Différentes questions se mélangèrent dans sa tête.
Que se passerait-il demain ? Qui guiderait à présent les Mangemorts dont il faisait partie. Mangemorts qu’il haïssait, à l’heure actuelle. Eux et leurs belles promesses de gloire et de reconnaissance, qui ne lui avait apporté que solitude et dégoût de lui-même. Comment pourrait-il faire semblant d’être atterré par la mort du meurtrier de sa Lily ? Il savait au fond de lui qu’il y arriverait, mais à cet instant, tout lui semblait insurmontable.
Il se sentait pris au piège. On ne quittait pas le cercle des Mangemorts, il en était conscient, mais il ne pourrait plus jamais servir pour le mal. Son âme avait changé d’allégeance dès qu’il avait vu le corps de Lily à terre. Il souhaitait se racheter, nettoyer un peu le sang, invisible mais tenace, qu’il avait désormais sur les mains, et pourtant tout lui semblait impossible.
Il ne voyait rien. Pas d’avenir serein. Plus de chance de bonheur maintenant qu’elle était morte.
Cette dernière pensée lui laissa un goût amer. Alors, pour la première fois depuis les coups de son père, Severus laissa son chagrin le submerger, et, assis dans ce vieux fauteuil, il prit sa tête entre ses mains et autorisa ses larmes à inonder ses joues. Des larmes qui, il le savait, entretiendraient la plaie béante au fond de son cœur. Des larmes qui laisseraient une part d’Elle au fond de lui. Les larmes du Corbeau, qui arroseraient à jamais le souvenir du Lys, de Lily.

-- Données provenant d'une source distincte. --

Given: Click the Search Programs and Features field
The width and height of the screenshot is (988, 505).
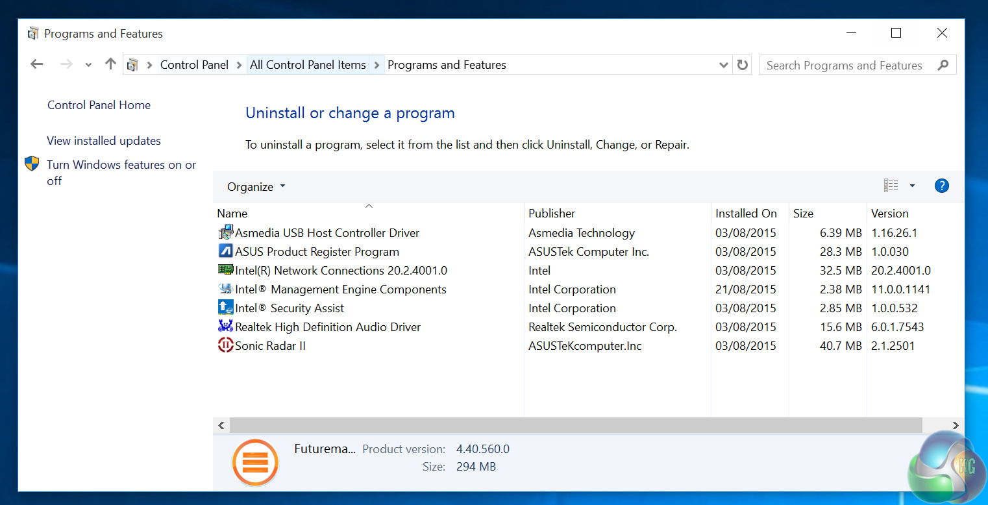Looking at the screenshot, I should [x=844, y=66].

Lorsque ses larmes se tarirent et qu’il retrouva un peu de lucidité, le nom de Dumbledore lui traversa l’esprit. Ce vieux fou avait dit qu’il les protègerait, il lui avait promis mais n’avait rien fait. Malgré sa colère envers le directeur de Poudlard, il sut à l’instant même où son nom résonna dans sa tête, qu’il était le seul à pouvoir l’aider.
Alors en dépit de l’heure tardive et du risque de croiser des Mangemorts, Rogue ravala pour un instant son chagrin, se leva et transplana en direction de Pré au Lard. Il se sentait démuni, complètement dévasté. La culpabilité lui rongeait les os. Il aurait préféré mille fois donner sa vie pour sauver Lily. Il avait besoin d’une oreille pour l’écouter, et, il devait bien le reconnaître, Dumbledore était bien le seul à pouvoir le faire.
Arrivé à destination, il prit le chemin de Poudlard. C’était maintenant ou jamais. Severus Rogue filait en direction du château, sa démarche gauche et mal assurée traduisant sa tristesse.
Il filait, il le savait maintenant, faire face à son destin.